DeJarnette Sanitarium
Some places carry a certain sense of pride in their past. Others have only shame.
A trip to the DeJarnette Sanitarium is a “must” for urban explorers and photographers of abandoned places. Normally I wouldn’t visit a place that’s been shot so many times that many Facebook pages have decreed a moratorium on the sanitorium because of DeJarnette Fatigue Syndrome. However, on March 19th I found myself up in Staunton, Virginia with my sister Terry and her husband Warren, who were researching our family roots; and the DeJarnette facility sits high upon a hill, an unavoidably visual temptation, daring anyone traveling down RT 250 and stopping at Sheetz, Burger King, or McDonalds, to not look at it. In fact when my brother in law and I went up the hill to the facility we encountered two young men from North Carolina emerging from the interior, armed with respirators and cell phones, who had traveled 200 miles to see this place; and not knowing that there was a service road up to the top of the hill, had walked through a half mile of woods.

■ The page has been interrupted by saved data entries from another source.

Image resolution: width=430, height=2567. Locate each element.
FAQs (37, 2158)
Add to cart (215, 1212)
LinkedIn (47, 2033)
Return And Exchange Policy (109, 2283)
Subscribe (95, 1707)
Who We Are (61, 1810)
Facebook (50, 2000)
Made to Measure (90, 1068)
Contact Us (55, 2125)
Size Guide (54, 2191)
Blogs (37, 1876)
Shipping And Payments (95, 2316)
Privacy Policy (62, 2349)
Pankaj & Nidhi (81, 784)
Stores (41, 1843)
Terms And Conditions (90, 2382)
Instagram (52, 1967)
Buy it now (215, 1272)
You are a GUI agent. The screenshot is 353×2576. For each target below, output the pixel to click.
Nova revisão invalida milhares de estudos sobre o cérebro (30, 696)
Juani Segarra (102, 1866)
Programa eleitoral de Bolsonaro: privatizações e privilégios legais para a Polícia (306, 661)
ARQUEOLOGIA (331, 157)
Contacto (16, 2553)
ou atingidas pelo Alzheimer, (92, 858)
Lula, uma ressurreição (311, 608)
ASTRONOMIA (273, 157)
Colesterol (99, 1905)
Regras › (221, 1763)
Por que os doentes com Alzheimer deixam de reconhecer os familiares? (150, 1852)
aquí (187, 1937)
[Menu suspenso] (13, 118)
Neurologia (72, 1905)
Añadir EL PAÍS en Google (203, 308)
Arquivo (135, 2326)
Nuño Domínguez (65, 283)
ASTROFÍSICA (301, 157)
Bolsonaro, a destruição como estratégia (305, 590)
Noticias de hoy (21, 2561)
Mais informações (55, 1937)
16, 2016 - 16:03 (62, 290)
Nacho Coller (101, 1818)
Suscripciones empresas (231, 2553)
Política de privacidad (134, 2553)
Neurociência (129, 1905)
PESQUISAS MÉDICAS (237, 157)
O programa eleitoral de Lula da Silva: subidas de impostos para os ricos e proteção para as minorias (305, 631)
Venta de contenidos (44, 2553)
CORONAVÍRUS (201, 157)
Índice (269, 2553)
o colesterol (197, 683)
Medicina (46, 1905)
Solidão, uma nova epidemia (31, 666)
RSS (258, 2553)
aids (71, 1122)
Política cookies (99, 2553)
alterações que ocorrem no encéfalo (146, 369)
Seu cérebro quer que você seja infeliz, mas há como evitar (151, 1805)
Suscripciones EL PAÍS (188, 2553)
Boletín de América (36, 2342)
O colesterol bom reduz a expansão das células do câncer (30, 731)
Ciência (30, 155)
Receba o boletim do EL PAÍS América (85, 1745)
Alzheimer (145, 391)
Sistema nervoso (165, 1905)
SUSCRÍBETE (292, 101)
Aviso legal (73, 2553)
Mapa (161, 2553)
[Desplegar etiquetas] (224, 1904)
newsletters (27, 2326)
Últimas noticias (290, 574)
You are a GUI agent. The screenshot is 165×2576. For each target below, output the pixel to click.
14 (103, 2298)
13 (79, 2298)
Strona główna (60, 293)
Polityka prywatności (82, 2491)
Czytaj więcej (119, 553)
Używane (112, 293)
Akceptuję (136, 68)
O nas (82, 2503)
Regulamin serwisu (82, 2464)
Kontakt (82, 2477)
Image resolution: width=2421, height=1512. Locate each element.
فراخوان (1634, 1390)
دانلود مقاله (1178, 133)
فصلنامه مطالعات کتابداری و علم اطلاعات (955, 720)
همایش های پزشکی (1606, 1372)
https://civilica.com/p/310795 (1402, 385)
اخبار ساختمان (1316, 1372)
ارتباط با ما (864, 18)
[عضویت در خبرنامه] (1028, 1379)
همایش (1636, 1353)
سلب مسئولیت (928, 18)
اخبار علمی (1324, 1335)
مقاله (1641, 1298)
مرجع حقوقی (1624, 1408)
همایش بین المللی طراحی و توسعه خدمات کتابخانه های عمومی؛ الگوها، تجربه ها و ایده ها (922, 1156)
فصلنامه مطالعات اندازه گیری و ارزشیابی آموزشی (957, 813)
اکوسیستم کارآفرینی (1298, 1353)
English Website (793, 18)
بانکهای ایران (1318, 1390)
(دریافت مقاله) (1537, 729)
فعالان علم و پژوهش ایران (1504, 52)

Such is the fascination with this place.
Most of this interest comes from the horrible history of this facility. Originally an extension of the Western State Hospital, in 1932 it began as a semi-private facility and was named after Dr. Joseph DeJarnette. In 1946 it separated from the hospital and became the DeJarnette Sanitorium, a private institute for the mentally ill. DeJarnette was considered a prominent psychiatrist at the time and was a very vocal and strong proponent of eugenics. The concept of eugenics was to, in simple terms, improve the genetic quality of the human race, a concept many feel Plato suggested, by applying the practice of selective breeding. This would mean excluding those considered inferior - the mentally ill, non-whites, and those with handicaps or even drug and alcohol addictions.
Eugenics was a very popular concept in the early 20th century. Margaret Sanger saw it as a way to eliminate those who were “stupid…moronic…and unfit” from society. In the Buck v. Bell decision of 1927 an 18 year old was forcibly sterilized because she was “feeble minded, immoral, and incorrigible,” and Chief Justice of the U.S. Supreme Court, “Oliver Wendell Holmes Jr. declared the sterilization statute and the imminent operation constitutional on the ground that the state had the right to protect itself against those who burdened it economically. He famously concluded, “Three generations of imbeciles are enough.”’
Such opinions about who this concept of eugenics should be applied to, included Presidents like Theodore Roosevelt and Woodrow Wilson, and philanthropist John D. Rockefeller. “In the early 1920s DeJarnette lobbied passionately for Virginia to pass a compulsory sterilization law, preventing "mental defectives" from having children. He also testified against Carrie Buck in the famous eugenics case.” America in the early 20th century “would eventually sterilize over 60,000 Americans deemed "unfit," which were mainly Native Americans, African Americans, the "feeble-minded" (intellectually disabled), the insane, and the poor. Approximately 8,000 patients falling into these categories were sterilized in Virginia.
In 1938 DeJarnette lamented the progress of eugenics in the U.S., saying "The Germans are beating us at our own game," in reference to the Nazi eugenics movement. At the Nuremburg trials many Nazis, in defending the Final Solution would refer to the eugenics movement, Sanger and DeJarnette, as examples of other nations practicing “racial hygiene.”
While the DeJarnette Sanitorium attracts many graffiti artists, urban explorers, and photographers because of its history, it’s not a place to be glamorized. It bears a muted testimony to our shame in thinking that we can improve the human condition by treating those we deem to be less human than ourselves inhumanely.
As a photographer I have interpreted this place as a horror, not a cool place to visit. Like Auschwitz or Treblinka this is not a place to do hip Instagram selfies.
In 1975 the Sanitarium came under the control of the Commonwealth of Virginia and was renamed the DeJarnette Center for Human Development, and repurposed as a children’s hospital. The Center was relocated to a newer facility in Staunton located closer to the Western State Hospital in 1996. The DeJarnette Sanitarium has been closed and left abandoned ever since.